* **EXTRACTED TEXT**:
Simon Conway MorrisUniversity of Cambridge
Cosponsored by the Society of Catholic Scientists. This event is made possible by a grant from the John Templeton Foundation.
Does evolution fully explain the human? Recent paleontological and archeological work trace the deep lineages underlying many of our physical traits, and reveals our complicated history as one of many hominid species. It is abundantly clear that modern humans are subject to the same evolutionary pressures as the rest of the biological world and that evolution continues to shape our species. However, the developing story of our evolutionary history is frequently framed as a challenge to the claim of human uniqueness, fundamental to the Judeo-Christian understanding of the creation of man. Does evolution truly undercut the assumption of human uniqueness? Is our understanding of biological evolution sufficient to explain what makes us human? Join us for an online lecture with evolutionary paleobiologist, Simon Conway Morris, as he examines “What Evolution Does and Does not Tell Us about Humans.”

* **TO DO**:
1. List every organization named in the lecture announcement.
2. Continue the lecture announcement on evolution and human uniqueness from its last sentence.
The listing that follows comes from a separate source and is unrelated to the lecture announcement.

* **INFORMATION PROVIDED**:
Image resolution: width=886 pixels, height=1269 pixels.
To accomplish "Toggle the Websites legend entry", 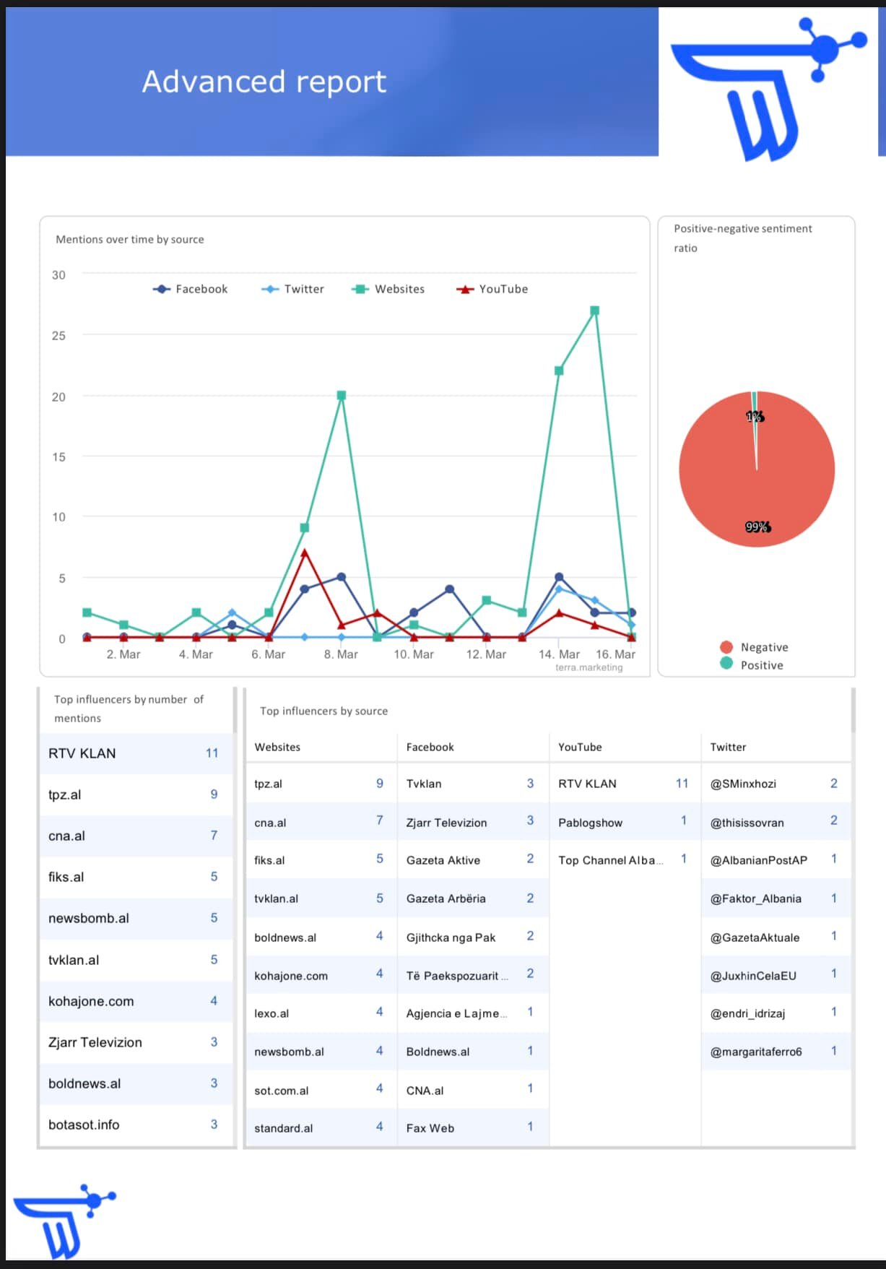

* **TASK RESULTS**:
1. University of Cambridge; Society of Catholic Scientists; John Templeton Foundation

2.
Simon Conway Morris is Emeritus Professor of Evolutionary Paleobiology at the University of Cambridge. He is most well known for his work on the early evolution of metazoan life during what is popularly known as the "Cambrian Explosion". He is author of over 100 scientific articles, and is author or editor of 7 books, including The Crucible of Creation: The Burgess Shale and the Rise of Animals (Oxford University Press, 1998), Life's Solution: Inevitable Humans in a Lonely Universe (Cambridge University Press, 2003), and The Runes of Evolution: How the Universe became Self-Aware (Templeton Press, 2015). Among his many accolades are the Walcott Medal from the National Academy of Sciences, the Charles Schuchert Award from the Paleontological Society, and the Lyell Medal from the Geological Society of London. He was elected Fellow of the Royal Society in 1990. He has spoken extensively at the intersection of science and religion, including giving a series of lectures in 2007 as part of the University of Edinburgh's Gifford Lectures, entitled "Darwin's Compass: How Evolution Discovers the Song of Creation."